We propose a continuum viscoplasticity model for metals where the kinematic aspects and those pertaining to microstructural reorganizations are intrinsically described through Riemannian geometry. Towards this, in addition to a Euclidean deformed manifold, we introduce a time-parametrized Riemannian material manifold where a metric tensor characterizes the irreversible configurational changes due to moving defects, e.g. dislocations or grain boundaries causing plastic deformation. Moreover, we also make use of a time-parametrized Euclidean reference manifold which shares the same macroscopic shape/size as the material manifold. The setup dispenses with the need for a multiplicative decomposition of the deformation gradient. Constitutive closure of the unknown fields, appearing in the metric tensor, is organised through two-temperature non-equilibrium thermodynamics. The approach naturally leads to terms containing higher order gradients of variables describing plastic deformation. Use of the virtual power principle yields a macroscopic force balance for mechanical deformation and a microscopic force balance giving the nonlocal flow rule.
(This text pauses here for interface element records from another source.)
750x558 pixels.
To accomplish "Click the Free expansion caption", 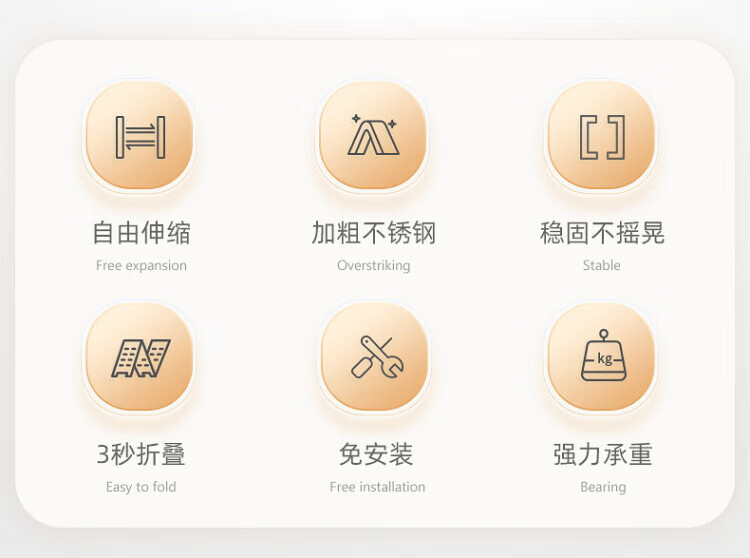I will click(x=141, y=265).
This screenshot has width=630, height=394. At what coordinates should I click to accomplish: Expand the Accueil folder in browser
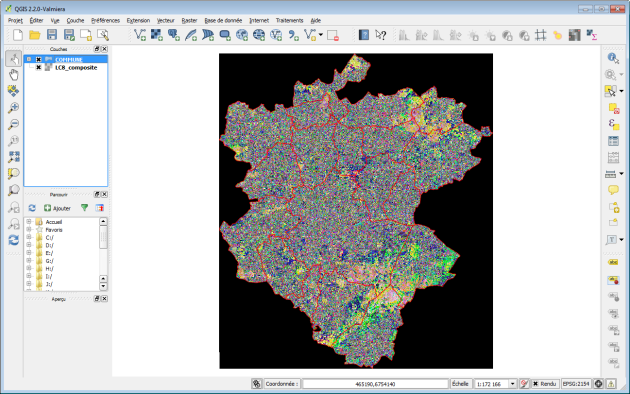pyautogui.click(x=29, y=222)
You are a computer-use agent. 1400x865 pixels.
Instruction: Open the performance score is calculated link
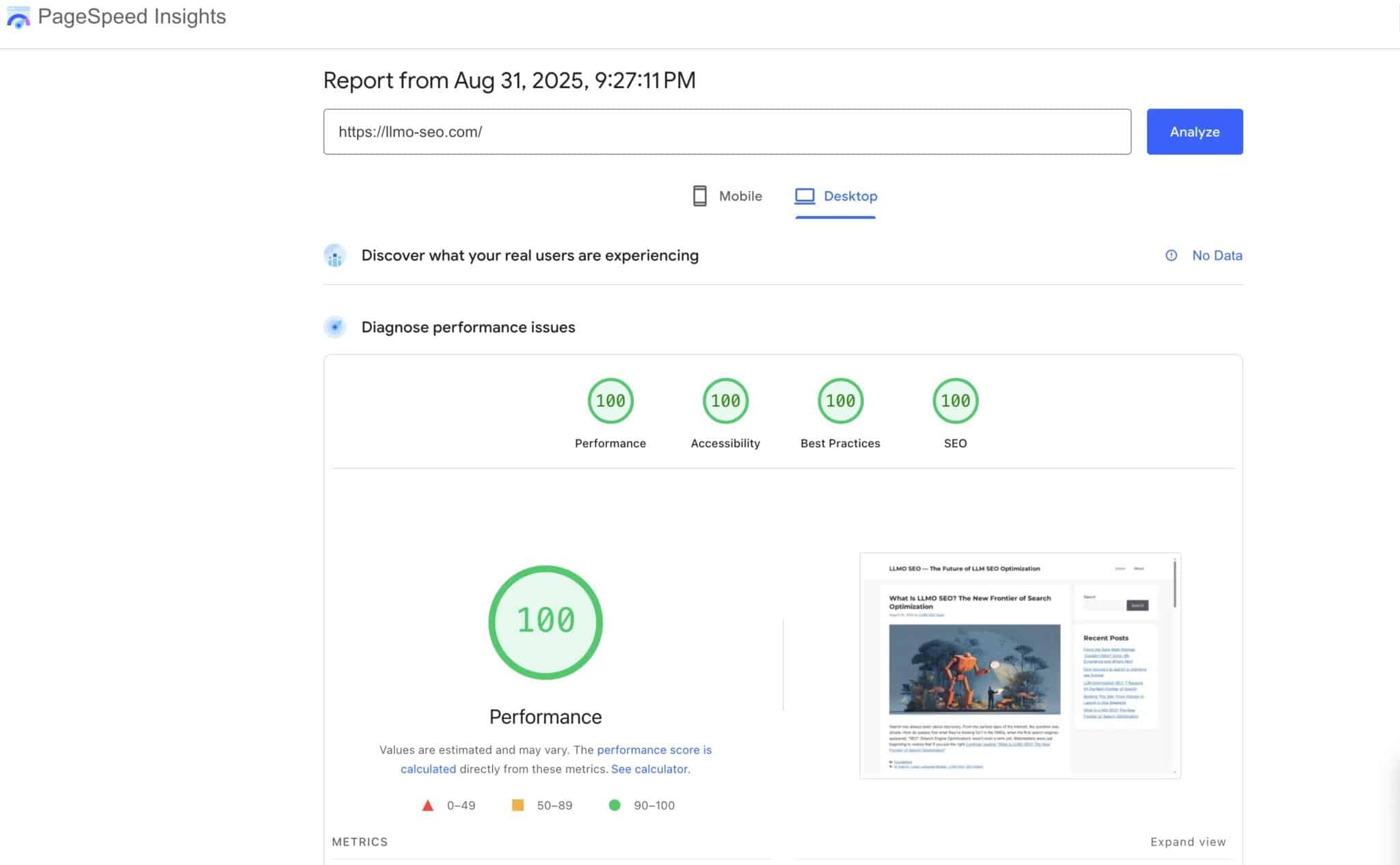coord(654,750)
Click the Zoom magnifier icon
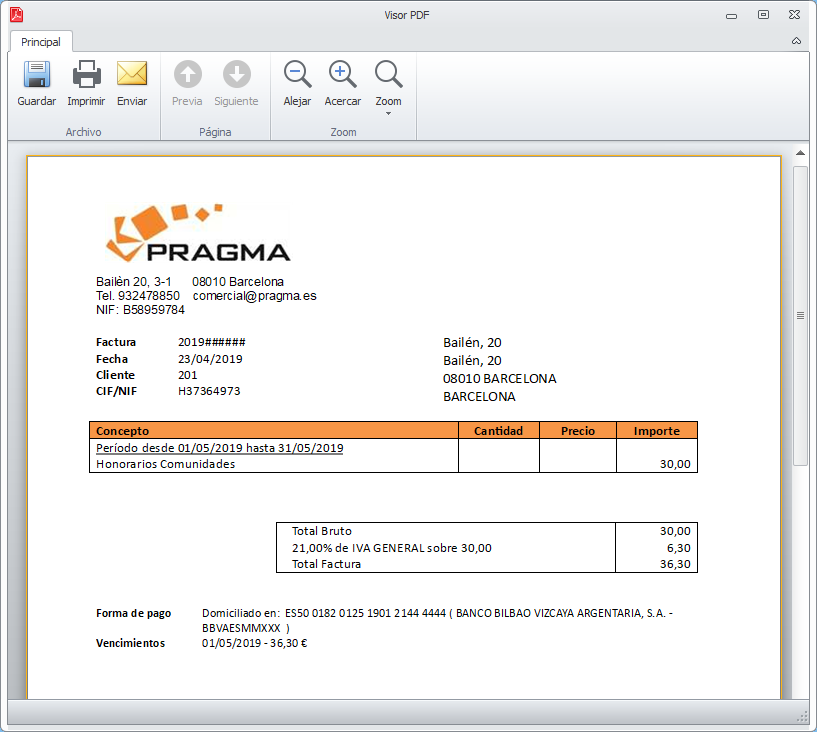This screenshot has height=732, width=817. click(388, 75)
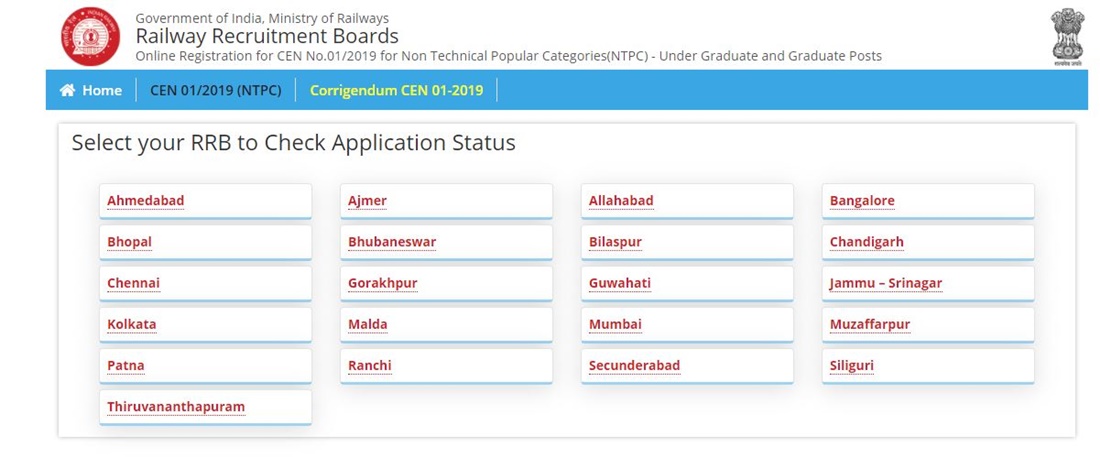Open the Muzaffarpur RRB link
Image resolution: width=1100 pixels, height=457 pixels.
870,324
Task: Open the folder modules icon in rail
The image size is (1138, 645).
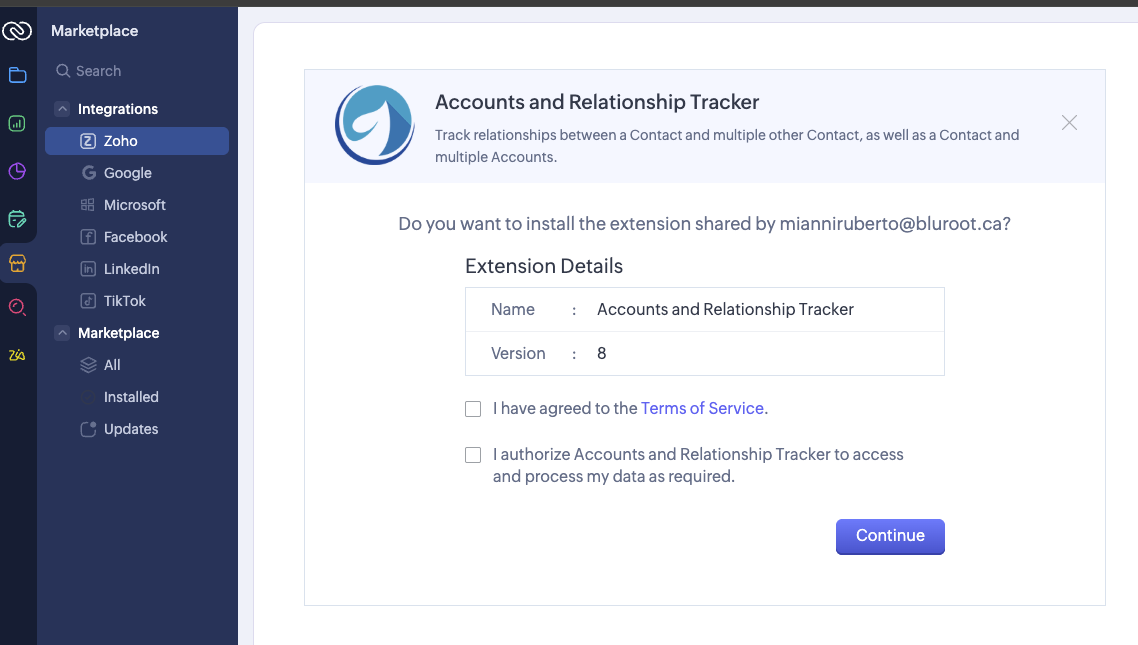Action: (17, 75)
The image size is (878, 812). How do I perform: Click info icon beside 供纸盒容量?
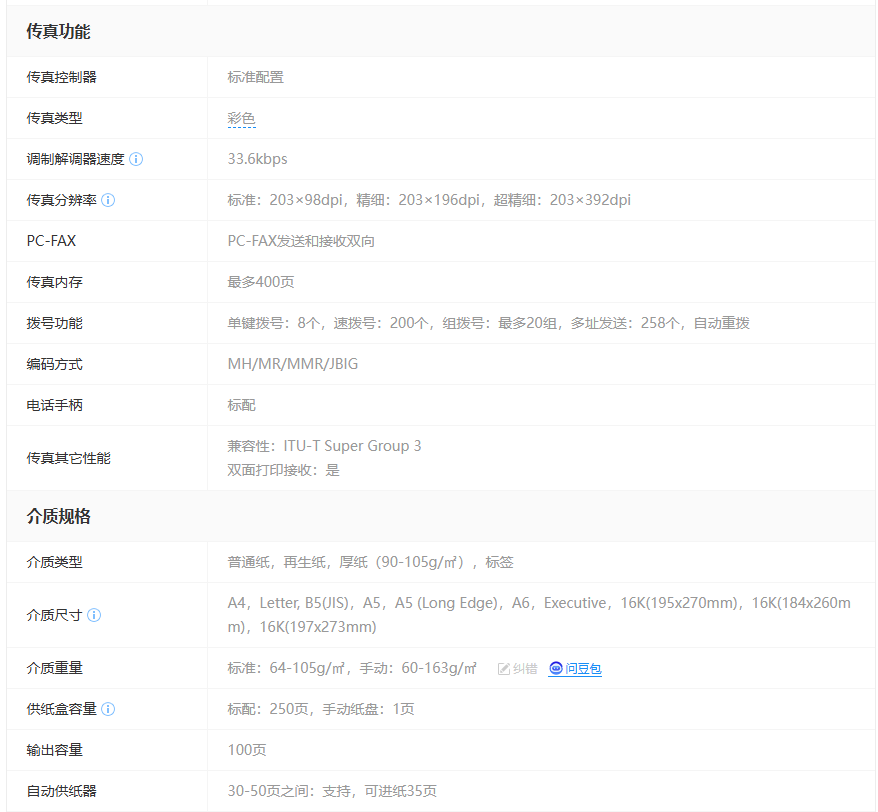[x=108, y=709]
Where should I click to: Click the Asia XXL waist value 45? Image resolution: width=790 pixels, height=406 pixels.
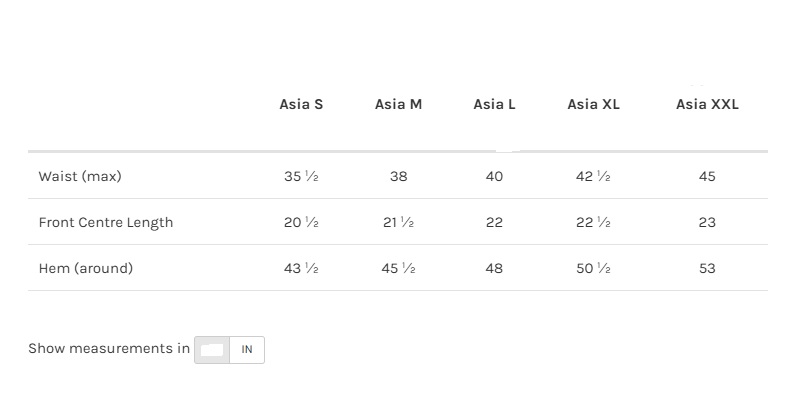pyautogui.click(x=707, y=176)
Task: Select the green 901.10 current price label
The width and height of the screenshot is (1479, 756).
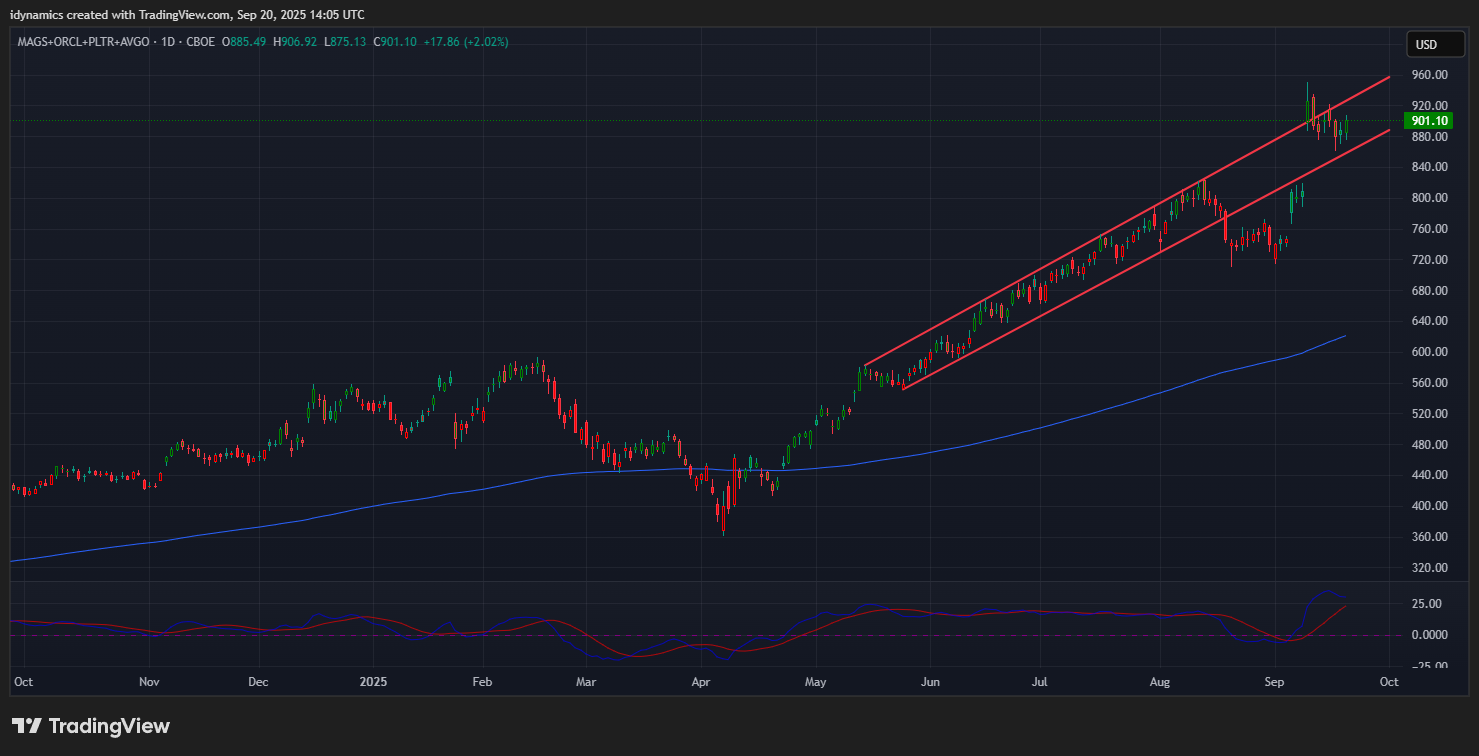Action: [x=1429, y=121]
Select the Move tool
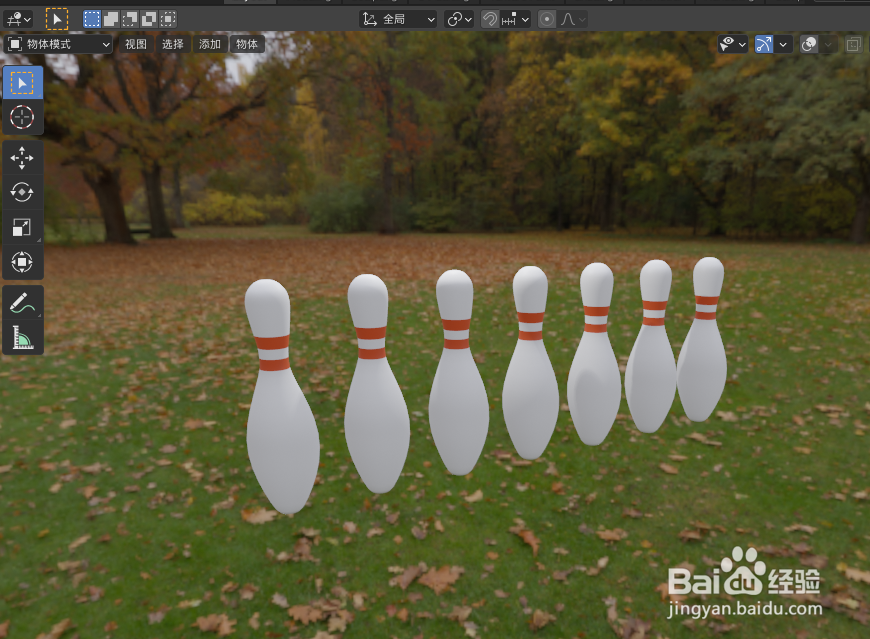The height and width of the screenshot is (639, 870). click(x=22, y=157)
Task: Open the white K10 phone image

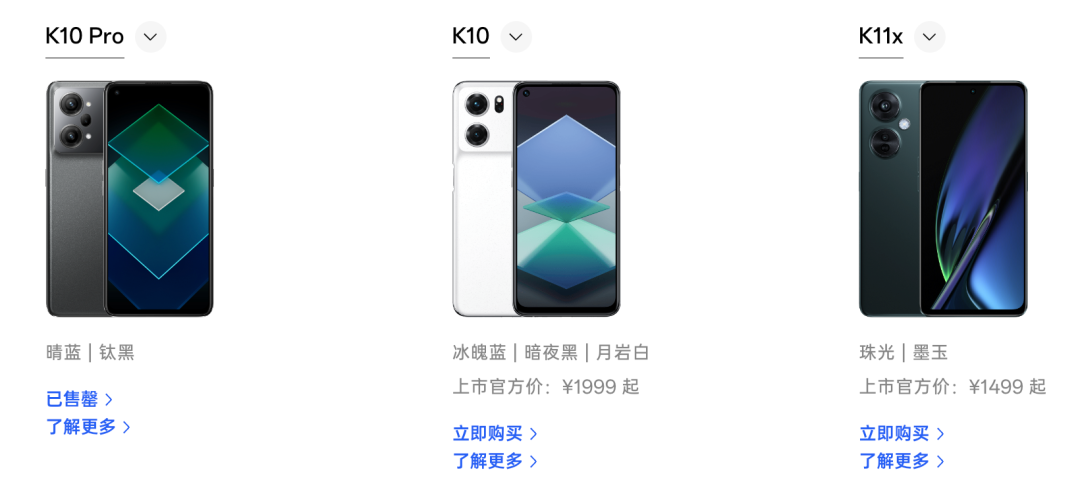Action: click(537, 199)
Evolution equations for the two temperatures are also coupled with plastic deformation. Numerical simulations on homogeneous and inhomogeneous deformation in oxygen-free high conductivity copper are carried out to validate the model. Simulations of an inhomogeneous deformation scenario, the Taylor impact test to wit, are then performed. To further explore the model, we simulate shear band propagation in a doubly notched plate under impact. The study offers interesting insights into the role of Riemann curvature in band formation.